The time of your life
For a 16-year-old “recovering band geek” who has just had, by her own description, the best night of her entire life, Alexa Fay is slightly hysterical. In fact, she’s crying – bawling – in front of a primary-colored hallway mural in her high school, where she’s just come offstage from a battle-of-the-bands. And Josh Haygood, a producer for MTV’s reality show Made, is getting the whole thing on tape. “I can’t believe it happened, and now it’s gone,” Alexa sobs. Down the hall, her Made coach, Frank Pino, is emotional as well. Red eyed and close to tears, the ordinarily ultra-suave and prototypically tough-guy front man for the Waltham band Waltham sits in a chair next to a drumset, holding a Spongebob Squarepants doll.
Alexa is from Bow, New Hampshire. She wanted MTV to make her a rock star. Frank is the man they hired to coach her. He did, and now here they are, at the end. “I want to see them play again,” Frank tells another MTV camera. “It was overwhelming, it’s a little emotional.
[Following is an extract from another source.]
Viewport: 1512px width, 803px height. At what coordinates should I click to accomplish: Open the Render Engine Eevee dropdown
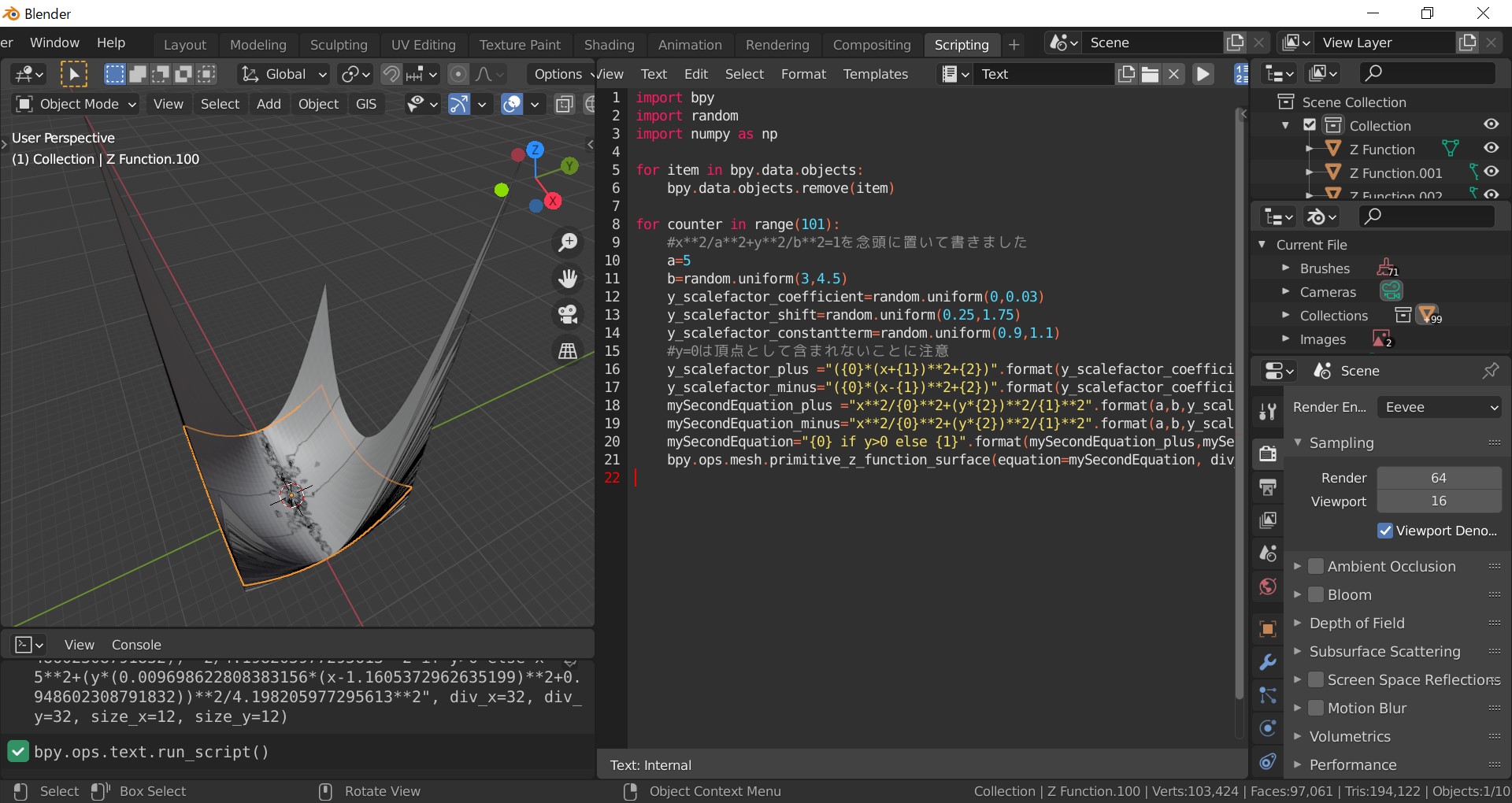point(1440,407)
I’m tired but psyched and exhausted.” The “them” is Alexa’s teenage band Fair Fight, who have been together for all of three weeks. The camera is still rolling. “I think I might become a teacher,” Frank says.
Those who can’t do?
Made has been turning dysfunctional high schoolers into surfers, prom queens, and rappers for years, and the formula hasn’t changed a whit: it’s all very John-Hughes-film-come-to-life, with a mix of new-agey personal transformation babble and practical, DIY boot-camp hard work. Not only is the premise evergreen, it’s also cheap to produce: Haygood follows Alexa around with a camera outfitted with a small light. Compared with other reality shows, Made keeps its tinkering to a minimum: the show’s story arc, Haygood claims, is organic. He says subjects aren’t fed lines, though people are ordered to repeat things that they’ve said off-camera. There are liberties taken with the back story, but they’re small ones: for the purposes of the show, Alexa is introduced as a “band geek,” when in fact she’s a classically-trained alto singer and a talented percussionist. Compared to the deceptions on the best-seller lists these days, that barely qualifies as news.
And Frank Pino is an odd choice for a rock coach. His band Waltham are signed to a large indie label, they have a rabid regional following, they have a huge blinking “Waltham” sign behind them when they play, but Frank is not yet a rock star himself, at least by the MTV definition. He’s a townie with gelled hair and duct-taped Dickies. The son of a contractor, he owns a tattoo shop, Pino Bros. Ink, in Inman Square. In loftier times, before the rise of the Darkness and Andrew WK and emo, Waltham’s throwback-to-arena-rock vibe was a fun, welcome respite from late-‘90s indie-rock and new-metal. They were sensationalized in these pages and featured on MTV’s “You Hear It First” segment. That was then. The band repeatedly squandered opportunities to make the big time, changed lineups, released CDs that couldn’t be sold, lost in the finals of a high-profile battle of the bands. They became the poster kids for how to squander a buzz.